- [Gegebener Text]
# Angeln in Kroatien (Festland)



## StyleWarz (9. Februar 2012)

Hallo liebe Forengemeinde...
da ich anfang mai für 3 wochen nach Kroatien (Plitvička Jezera) fahren werde um mir den nationalpark anzuschauen, wollte ich mal fragen ob jmd. von euch schon mal in der gegend war und ob es dort irgendwo möglich ist ein paar raubfischen nachzustellen???
wenn ja bitte ich um tipps welche räuber denn dort so vorkommen und was man alles zum angeln benötigt (angelschein, gewässerschein usw.)

mfg
stylewarz


----------



## vatreni (12. Februar 2012)

*AW: Angeln in Kroatien (Festland)*

Hallo,
 der Fluß Lika und der Kruscica See sind top reviere. Hechte, Zander, Rapfen, Barsche und Welse sind in großer Zahl vorhanden.
Du brauchst normalerweise nur einen Personalausweis für die Tageskarte, die kostet 100 Kuna ca. 14€. Drei Ruten erlaubt.
Der Fluss Gacka ist sehr bekannt für die Forellen aber da ist cach and release an der Ordnung.


----------



## ff-kroatien (1. Dezember 2012)

*AW: Angeln in Kroatien (Festland)*

In der Umgebung von Zadar und Mitteldalmatien hat viele erstklassige fischreiche Flüsse mit einer großen Auswahl an Fisch-und Fangtechniken (Fliegenfischen, Spin zu modernen Karpfenangeln) - Hecht, Wels, Forelle, Äsche, Karpfen, Barsch, Aal ...

Krka



Zrmanja



Krupa



Una



Vrana See



Stikada See




Und viele andere Flüsse und Seen ...


----------



## glavoc (3. Dezember 2012)

*AW: Angeln in Kroatien (Festland)*

...geile Bilder ff-kroatien!!! dankeschön/hvala tebi...


----------

- [Gegebene Daten]

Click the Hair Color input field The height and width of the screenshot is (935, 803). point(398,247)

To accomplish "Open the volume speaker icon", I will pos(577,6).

- [Aufgaben]
1. Schreiben Sie aus der Forumsdiskussion über das Angeln in Kroatien den Abschnitt wörtlich ab, der mit den Worten „Der Fluss Gacka“ beginnt und nach „Barsch, Aal ...“ endet.
2. Welche Flüsse und Seen führt der Beitrag von ff-kroatien in der Forumsdiskussion über das Angeln in Kroatien einzeln mit Namen auf? Nennen Sie alle.

- [Lösungen]
1.
Der Fluss Gacka ist sehr bekannt für die Forellen aber da ist cach and release an der Ordnung.


----------



## ff-kroatien (1. Dezember 2012)

*AW: Angeln in Kroatien (Festland)*

In der Umgebung von Zadar und Mitteldalmatien hat viele erstklassige fischreiche Flüsse mit einer großen Auswahl an Fisch-und Fangtechniken (Fliegenfischen, Spin zu modernen Karpfenangeln) - Hecht, Wels, Forelle, Äsche, Karpfen, Barsch, Aal ...

2. Krka, Zrmanja, Krupa, Una, Vrana See, Stikada See